*Assigned task*. Range to reproduce from the entries below: the line with "This screenshot has width=1497, height=842.", the line with "You are a computer-use agent. Viewport: 547px", and every line in between. Give them exactly and give nothing else.

Data supplied: Begin

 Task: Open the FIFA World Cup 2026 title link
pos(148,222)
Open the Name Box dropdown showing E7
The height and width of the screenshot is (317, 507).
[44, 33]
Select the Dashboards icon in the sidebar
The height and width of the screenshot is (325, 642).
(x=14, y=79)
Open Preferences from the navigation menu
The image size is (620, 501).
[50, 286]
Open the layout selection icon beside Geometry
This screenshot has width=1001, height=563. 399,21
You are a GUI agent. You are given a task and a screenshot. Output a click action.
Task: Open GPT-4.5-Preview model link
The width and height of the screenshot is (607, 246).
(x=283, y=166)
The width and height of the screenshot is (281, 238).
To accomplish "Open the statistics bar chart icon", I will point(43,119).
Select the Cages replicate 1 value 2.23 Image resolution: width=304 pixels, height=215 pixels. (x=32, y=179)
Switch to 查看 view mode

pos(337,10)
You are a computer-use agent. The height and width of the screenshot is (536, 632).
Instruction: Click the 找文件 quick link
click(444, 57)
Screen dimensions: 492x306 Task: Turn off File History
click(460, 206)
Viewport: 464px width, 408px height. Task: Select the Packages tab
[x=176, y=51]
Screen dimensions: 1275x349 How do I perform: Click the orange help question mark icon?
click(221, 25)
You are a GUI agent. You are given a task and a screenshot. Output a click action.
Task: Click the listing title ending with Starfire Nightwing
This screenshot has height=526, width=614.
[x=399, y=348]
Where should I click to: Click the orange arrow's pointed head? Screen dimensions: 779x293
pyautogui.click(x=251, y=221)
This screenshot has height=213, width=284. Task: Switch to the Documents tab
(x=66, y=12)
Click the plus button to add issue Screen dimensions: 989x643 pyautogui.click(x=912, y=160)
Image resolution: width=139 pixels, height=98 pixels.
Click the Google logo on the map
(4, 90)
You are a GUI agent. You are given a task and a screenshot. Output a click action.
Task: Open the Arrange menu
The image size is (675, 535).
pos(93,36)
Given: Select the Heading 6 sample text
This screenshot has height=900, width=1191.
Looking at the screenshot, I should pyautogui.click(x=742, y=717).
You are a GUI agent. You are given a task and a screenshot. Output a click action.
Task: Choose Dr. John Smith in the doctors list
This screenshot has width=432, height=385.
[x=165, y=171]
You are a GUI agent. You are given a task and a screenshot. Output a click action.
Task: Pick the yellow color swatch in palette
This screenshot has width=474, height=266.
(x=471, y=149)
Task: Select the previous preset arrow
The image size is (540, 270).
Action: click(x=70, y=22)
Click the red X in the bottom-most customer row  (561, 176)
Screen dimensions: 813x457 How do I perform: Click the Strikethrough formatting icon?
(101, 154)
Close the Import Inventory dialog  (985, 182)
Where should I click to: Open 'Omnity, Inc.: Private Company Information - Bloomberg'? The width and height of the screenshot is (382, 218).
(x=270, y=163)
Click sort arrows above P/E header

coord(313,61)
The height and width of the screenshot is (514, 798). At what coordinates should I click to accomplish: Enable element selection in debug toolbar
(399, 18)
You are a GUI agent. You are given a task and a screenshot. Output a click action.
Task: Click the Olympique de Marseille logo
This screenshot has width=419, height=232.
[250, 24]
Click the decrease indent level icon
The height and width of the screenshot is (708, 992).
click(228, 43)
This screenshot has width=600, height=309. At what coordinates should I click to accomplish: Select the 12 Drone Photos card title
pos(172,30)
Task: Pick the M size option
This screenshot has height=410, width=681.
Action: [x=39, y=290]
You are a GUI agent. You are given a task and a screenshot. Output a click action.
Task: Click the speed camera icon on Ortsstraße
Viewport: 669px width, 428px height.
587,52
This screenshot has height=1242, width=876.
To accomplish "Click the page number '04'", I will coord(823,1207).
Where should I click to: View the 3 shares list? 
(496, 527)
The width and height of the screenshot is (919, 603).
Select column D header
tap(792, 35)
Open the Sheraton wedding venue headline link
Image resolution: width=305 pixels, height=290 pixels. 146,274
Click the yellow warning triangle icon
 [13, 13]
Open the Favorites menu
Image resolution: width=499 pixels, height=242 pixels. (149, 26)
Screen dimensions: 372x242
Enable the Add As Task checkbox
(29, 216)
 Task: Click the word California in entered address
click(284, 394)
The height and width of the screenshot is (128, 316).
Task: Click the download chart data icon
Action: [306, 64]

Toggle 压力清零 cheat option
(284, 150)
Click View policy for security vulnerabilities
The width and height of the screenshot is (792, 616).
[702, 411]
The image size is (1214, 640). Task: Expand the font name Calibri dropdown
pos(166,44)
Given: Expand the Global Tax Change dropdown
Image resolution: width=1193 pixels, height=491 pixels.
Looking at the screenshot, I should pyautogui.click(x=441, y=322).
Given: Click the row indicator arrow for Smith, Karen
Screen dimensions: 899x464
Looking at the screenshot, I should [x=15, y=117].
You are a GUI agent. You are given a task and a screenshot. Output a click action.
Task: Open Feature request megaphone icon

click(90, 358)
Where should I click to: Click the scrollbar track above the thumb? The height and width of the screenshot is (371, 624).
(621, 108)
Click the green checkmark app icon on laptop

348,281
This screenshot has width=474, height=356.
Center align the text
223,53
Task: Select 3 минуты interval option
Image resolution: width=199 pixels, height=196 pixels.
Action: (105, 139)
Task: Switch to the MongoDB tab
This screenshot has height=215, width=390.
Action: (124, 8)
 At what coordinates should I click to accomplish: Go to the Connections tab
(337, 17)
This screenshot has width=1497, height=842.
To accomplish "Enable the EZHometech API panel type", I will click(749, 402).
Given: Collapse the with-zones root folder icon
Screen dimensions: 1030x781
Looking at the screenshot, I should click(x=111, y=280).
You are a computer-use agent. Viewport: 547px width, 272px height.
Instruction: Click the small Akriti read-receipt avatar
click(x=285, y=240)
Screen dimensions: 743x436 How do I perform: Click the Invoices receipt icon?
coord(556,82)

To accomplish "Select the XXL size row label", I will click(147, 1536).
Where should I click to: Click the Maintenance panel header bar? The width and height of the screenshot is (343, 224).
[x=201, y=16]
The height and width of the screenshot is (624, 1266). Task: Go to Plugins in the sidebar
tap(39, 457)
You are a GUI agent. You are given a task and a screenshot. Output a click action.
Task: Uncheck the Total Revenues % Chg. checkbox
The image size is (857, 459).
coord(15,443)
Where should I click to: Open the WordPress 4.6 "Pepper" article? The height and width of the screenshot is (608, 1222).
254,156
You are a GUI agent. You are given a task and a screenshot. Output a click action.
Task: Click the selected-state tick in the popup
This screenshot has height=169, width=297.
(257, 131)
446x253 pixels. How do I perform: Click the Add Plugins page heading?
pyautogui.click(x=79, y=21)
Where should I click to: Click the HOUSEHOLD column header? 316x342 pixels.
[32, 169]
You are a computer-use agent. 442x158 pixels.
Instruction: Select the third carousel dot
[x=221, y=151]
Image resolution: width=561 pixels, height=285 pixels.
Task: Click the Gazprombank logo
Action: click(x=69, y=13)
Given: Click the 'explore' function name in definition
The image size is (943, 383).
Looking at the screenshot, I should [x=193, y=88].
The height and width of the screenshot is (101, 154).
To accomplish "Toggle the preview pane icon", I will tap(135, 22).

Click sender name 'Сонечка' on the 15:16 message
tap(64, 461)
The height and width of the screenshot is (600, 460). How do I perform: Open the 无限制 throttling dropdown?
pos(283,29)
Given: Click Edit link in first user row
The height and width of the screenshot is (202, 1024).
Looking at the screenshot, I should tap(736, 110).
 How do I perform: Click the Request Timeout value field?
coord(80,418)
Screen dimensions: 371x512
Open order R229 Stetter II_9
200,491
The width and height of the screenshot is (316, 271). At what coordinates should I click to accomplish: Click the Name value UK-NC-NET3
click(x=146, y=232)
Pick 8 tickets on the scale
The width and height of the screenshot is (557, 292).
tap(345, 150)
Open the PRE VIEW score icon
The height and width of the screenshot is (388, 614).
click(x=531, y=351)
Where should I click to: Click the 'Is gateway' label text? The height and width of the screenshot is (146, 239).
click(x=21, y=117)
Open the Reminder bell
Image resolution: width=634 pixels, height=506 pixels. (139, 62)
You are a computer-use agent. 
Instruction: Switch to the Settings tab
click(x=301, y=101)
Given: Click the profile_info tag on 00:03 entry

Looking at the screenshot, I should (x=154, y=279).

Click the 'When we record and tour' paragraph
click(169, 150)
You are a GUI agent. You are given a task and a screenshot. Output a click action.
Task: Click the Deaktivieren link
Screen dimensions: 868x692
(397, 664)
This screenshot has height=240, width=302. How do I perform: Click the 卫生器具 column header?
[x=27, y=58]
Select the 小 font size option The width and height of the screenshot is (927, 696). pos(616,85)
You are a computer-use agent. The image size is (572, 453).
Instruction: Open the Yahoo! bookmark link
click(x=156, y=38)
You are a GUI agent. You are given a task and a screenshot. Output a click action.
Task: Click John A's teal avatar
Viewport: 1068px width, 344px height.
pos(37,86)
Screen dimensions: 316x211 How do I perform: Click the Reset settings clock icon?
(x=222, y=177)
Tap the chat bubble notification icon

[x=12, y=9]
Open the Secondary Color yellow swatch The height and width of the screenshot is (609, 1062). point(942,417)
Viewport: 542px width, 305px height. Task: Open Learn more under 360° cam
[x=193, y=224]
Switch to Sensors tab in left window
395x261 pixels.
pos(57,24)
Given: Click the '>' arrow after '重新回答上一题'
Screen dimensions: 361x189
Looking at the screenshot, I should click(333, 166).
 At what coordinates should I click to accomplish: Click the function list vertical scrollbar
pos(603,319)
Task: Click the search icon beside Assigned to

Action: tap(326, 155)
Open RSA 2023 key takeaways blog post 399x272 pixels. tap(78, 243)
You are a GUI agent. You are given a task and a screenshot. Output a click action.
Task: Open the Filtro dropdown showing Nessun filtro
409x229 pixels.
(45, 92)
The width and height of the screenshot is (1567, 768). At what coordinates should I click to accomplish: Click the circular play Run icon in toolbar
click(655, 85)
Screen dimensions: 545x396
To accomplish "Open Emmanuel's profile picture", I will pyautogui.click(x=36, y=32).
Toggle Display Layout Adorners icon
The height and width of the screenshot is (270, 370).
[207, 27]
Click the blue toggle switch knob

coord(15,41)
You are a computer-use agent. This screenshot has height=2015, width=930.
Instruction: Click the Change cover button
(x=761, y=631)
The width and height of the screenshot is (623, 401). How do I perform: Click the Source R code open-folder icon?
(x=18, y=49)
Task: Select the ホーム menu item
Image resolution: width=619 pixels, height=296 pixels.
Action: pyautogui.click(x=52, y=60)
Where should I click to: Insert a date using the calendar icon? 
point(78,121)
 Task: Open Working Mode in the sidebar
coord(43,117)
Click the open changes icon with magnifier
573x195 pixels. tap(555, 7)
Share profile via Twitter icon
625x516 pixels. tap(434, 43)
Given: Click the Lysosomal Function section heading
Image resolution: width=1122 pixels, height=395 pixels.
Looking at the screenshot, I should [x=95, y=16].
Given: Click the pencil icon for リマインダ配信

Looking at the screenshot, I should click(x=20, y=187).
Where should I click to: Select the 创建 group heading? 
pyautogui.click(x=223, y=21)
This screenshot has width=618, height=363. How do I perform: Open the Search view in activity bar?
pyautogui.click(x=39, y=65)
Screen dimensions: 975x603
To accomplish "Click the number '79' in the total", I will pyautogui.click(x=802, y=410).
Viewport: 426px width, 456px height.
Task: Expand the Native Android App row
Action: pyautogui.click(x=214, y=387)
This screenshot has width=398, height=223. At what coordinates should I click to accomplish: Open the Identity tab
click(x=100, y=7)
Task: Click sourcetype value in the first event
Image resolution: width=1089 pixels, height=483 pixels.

Data supplied: End

*Exercise output*.
This screenshot has width=1497, height=842.
To accomplish "Enable the EZHometech API panel type", I will click(749, 402).
Given: Collapse the with-zones root folder icon
Screen dimensions: 1030x781
Looking at the screenshot, I should click(x=111, y=280).
You are a computer-use agent. Viewport: 547px width, 272px height.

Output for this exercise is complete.